A good mixer, obviously a necessity, and DJ G E Real assured us he’d run through stacks of different mixers, some as quick as a few months. He believes a mixer is there to be used, and with this he’s had everything from a Realistic to a Groove Sample Station 2, but current swears by his Vestax… with multi function sampler. Being very technically minded, G, when mixing or producing a tape, likes to mix and perform in a way that leaves the listener unsure about what’s being heard. He’s a big fan of sampling when mixing, and one of his many tricks include using a delay to give a two record sound.
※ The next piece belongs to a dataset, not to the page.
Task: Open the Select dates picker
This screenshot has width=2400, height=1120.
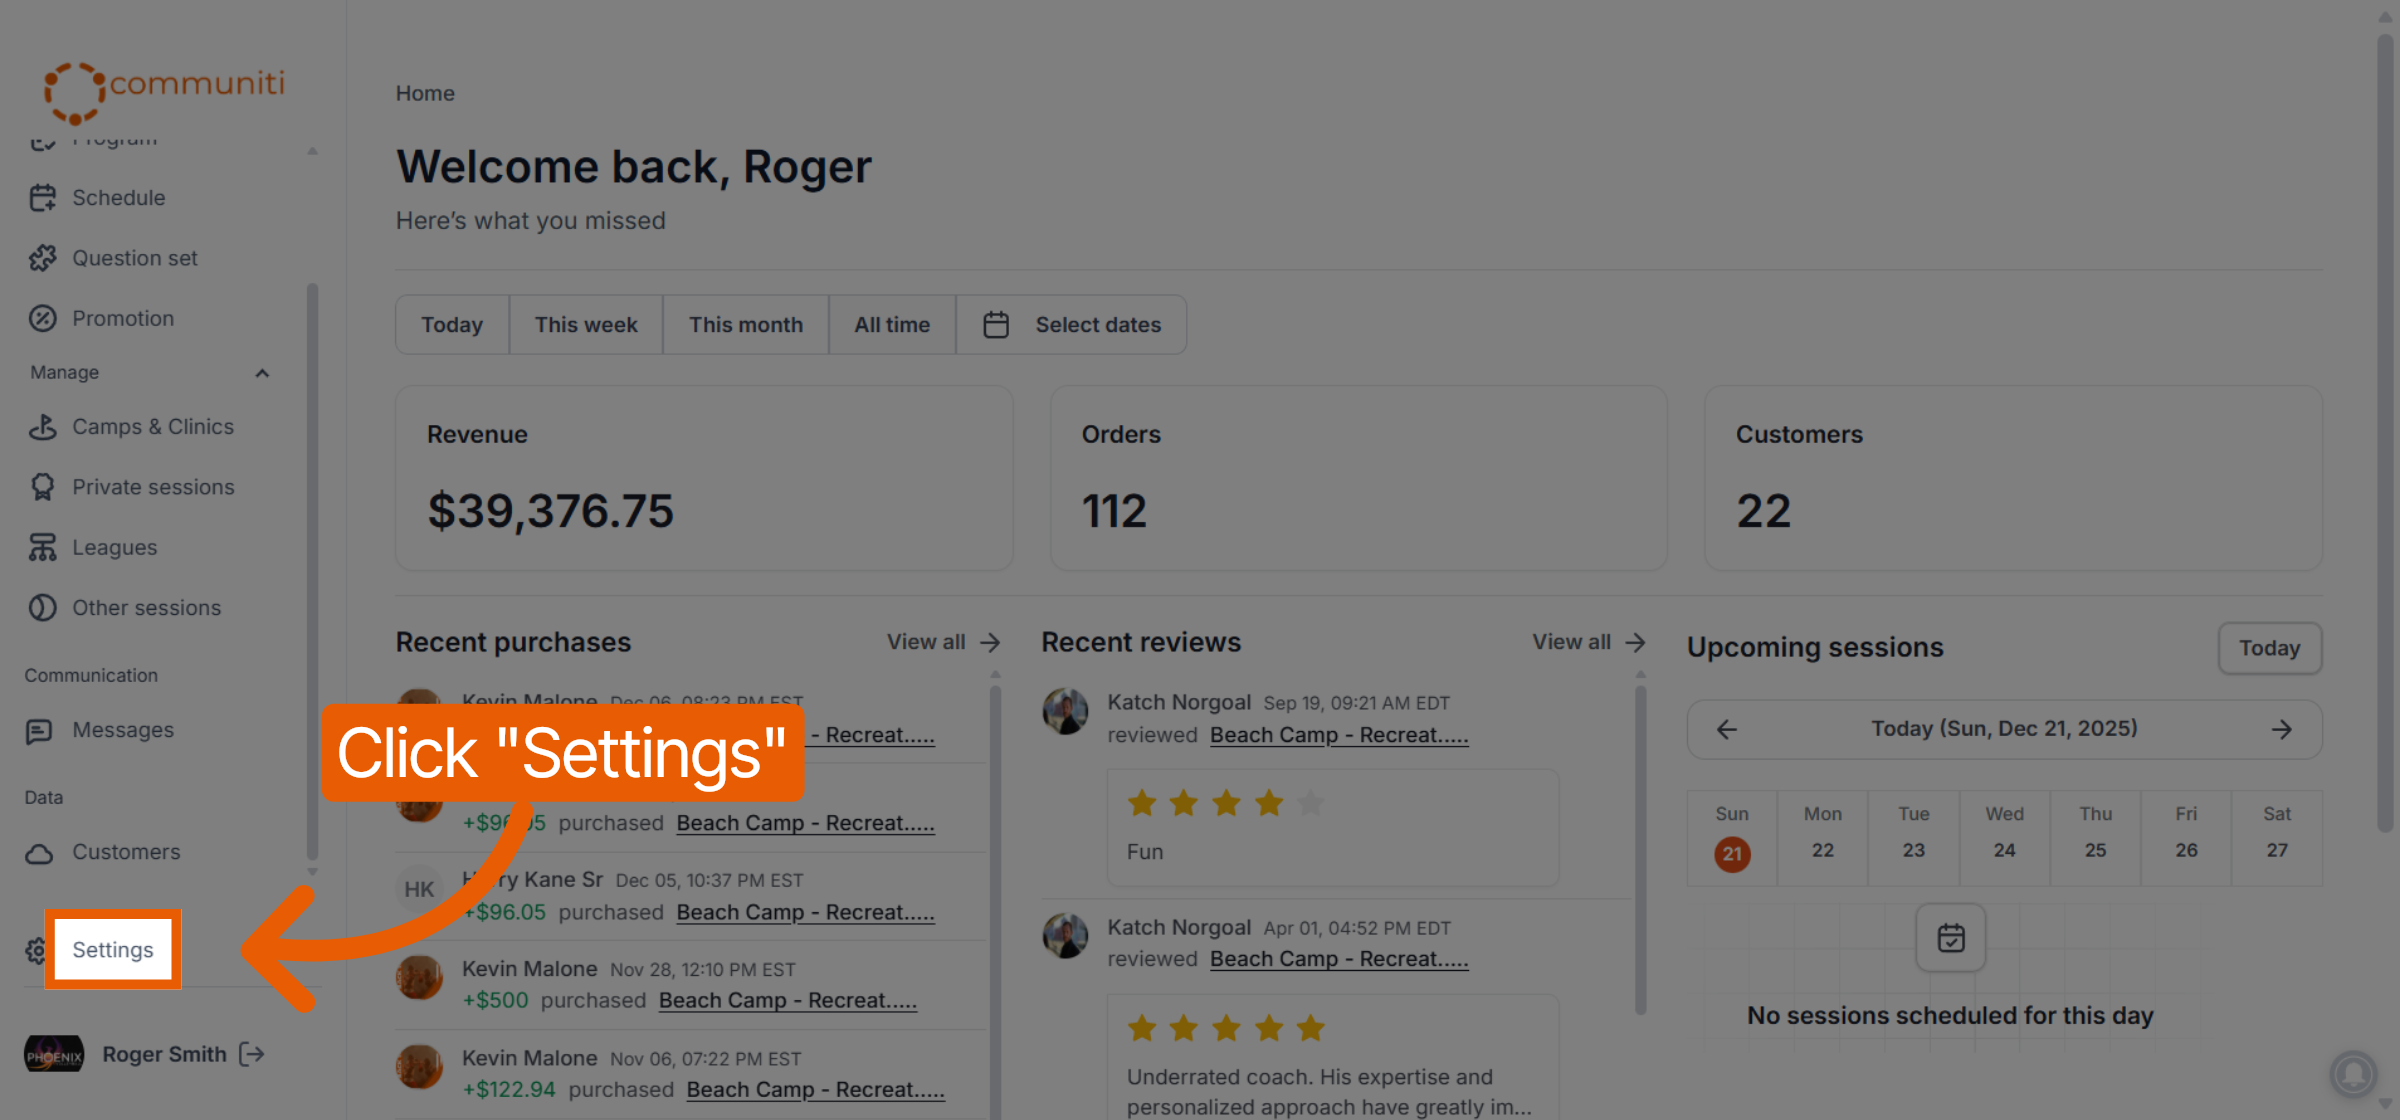Action: 1072,325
“A sampler with a delay circuit can be used as a third deck. With a delay I record the sample, engineer its replay to the exact tempo of the record being played, and re-play it slightly out of faze or a few seconds behind, to give a sound of more than one record being played. This saves money not having to buy two of the same track to create this effect. I get great pleasure from telling people how I’ve made a certain mix, but even more when showing them. That’s what four deck mixing is about, it’s more of a visual thing than an audio thing”.
True this is, G gave a small sampling demonstration using only one deck, but showing amazing speed and accuracy with his hands, displaying how important to his performance a well set out put mixer and deck set up is.
“I played at Venue 44 for Vibelite, and their set up was perfect. There I purposely performed on stage with around a hundred people looking over my shoulder! I wanted this to show people what four deck mixing was all about and that it was possible. I wanted to demonstrate the concept of four deck mixing, which a lot of people are still very confused over”.
“Four deck mixing is not simultaneously mixing four different records at one time. This is possible but very hard. If you imagine sometimes two mixed tracks clash, piano, vocals or strings sections. So if you had four it would be hard keeping all the tempo’s spot on and the result would be in danger of sounding a total musical jumble. My concept like that of DJ Sparrow, is quick mixing, which even through I say so myself, is that I am one of the quickest in the UK”.
“Rather than saying ‘Yea I played wicked’ when I play I rather people say this to me. I never tell myself or anybody else how good or bad I play. I remember I played at The Edge in Coventry for Dreamscape in March, the decks were jumping, the technician was everywhere, I was pissed off big time. I was so mad I finished and walked out to the car park. But when I listened to the tape afterwards I thought it was the best live tape I’ve ever done”.
The concept of four decks does bring problems for promoters. G says its hard to get a promoter to set up (correctly) four decks and the appropriate mixer, at his cost. Then there is the problem of having to perform in often humid conditions. Certain things that may work at home may not work live, or the equipment may simply be of poor quality. So how is the problem of setting up 4 decks correctly, overcome?
“The first time I did four decks live was at Dreamscape 6. Murray was worrying and slightly doubted the concept of me on four decks. I managed to assure him and sent a diagram of the lay out I wanted which is what I always do. However, I didn’t do a sound check, and when I got there on the night the set up was slightly wrong. The decks were still in the flight cases, which was almost the same height as the decks platter, and with fast movement meant I kept scratching my hand on the case. When I do four decks I always insist on certain equipment and set up”.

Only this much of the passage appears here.